#### Given entries

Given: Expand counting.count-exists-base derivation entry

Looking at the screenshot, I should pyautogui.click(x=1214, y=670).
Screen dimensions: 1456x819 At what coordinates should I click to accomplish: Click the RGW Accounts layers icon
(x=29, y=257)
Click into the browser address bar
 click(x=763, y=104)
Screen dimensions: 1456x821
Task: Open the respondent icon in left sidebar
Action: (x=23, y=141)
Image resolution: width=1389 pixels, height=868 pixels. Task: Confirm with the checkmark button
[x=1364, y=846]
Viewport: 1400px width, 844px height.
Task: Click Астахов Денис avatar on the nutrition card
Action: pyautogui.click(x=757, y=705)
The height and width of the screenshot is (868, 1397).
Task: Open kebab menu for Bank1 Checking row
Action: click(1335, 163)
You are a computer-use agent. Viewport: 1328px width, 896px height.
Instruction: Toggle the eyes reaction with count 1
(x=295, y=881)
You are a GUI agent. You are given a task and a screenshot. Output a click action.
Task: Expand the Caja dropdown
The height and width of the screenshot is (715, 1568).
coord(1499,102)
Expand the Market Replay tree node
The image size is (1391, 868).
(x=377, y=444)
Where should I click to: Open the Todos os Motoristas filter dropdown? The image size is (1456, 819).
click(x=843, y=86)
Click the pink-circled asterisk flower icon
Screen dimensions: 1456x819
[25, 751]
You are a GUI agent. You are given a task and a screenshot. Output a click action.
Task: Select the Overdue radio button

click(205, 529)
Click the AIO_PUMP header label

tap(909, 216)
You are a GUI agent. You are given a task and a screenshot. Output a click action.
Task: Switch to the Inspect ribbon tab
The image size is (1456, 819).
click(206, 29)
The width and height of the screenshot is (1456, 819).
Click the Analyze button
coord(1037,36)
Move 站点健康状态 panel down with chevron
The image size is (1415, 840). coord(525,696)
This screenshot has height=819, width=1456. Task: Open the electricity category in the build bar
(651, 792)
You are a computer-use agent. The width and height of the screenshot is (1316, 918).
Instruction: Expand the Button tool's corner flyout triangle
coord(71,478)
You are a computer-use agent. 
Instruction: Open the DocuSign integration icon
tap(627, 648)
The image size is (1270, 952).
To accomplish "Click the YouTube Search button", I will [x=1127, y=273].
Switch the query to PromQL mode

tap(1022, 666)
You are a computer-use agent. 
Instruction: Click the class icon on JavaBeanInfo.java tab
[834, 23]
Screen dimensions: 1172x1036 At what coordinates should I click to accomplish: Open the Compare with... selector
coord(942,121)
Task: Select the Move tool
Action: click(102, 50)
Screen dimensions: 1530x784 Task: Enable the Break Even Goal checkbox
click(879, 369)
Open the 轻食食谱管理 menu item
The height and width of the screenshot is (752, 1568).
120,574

########

Instructions for the task:
Return the lines from the one containing "Task: Switch to the Inspect ribbon tab" through the last line of the records. Include both ends and nothing else.

Exercise response:
Task: Switch to the Inspect ribbon tab
The image size is (1456, 819).
click(206, 29)
The width and height of the screenshot is (1456, 819).
Click the Analyze button
coord(1037,36)
Move 站点健康状态 panel down with chevron
The image size is (1415, 840). coord(525,696)
This screenshot has height=819, width=1456. Task: Open the electricity category in the build bar
(651, 792)
You are a computer-use agent. The width and height of the screenshot is (1316, 918).
Instruction: Expand the Button tool's corner flyout triangle
coord(71,478)
You are a computer-use agent. 
Instruction: Open the DocuSign integration icon
tap(627, 648)
The image size is (1270, 952).
To accomplish "Click the YouTube Search button", I will [x=1127, y=273].
Switch the query to PromQL mode

tap(1022, 666)
You are a computer-use agent. 
Instruction: Click the class icon on JavaBeanInfo.java tab
[834, 23]
Screen dimensions: 1172x1036 At what coordinates should I click to accomplish: Open the Compare with... selector
coord(942,121)
Task: Select the Move tool
Action: click(102, 50)
Screen dimensions: 1530x784 Task: Enable the Break Even Goal checkbox
click(879, 369)
Open the 轻食食谱管理 menu item
The height and width of the screenshot is (752, 1568).
120,574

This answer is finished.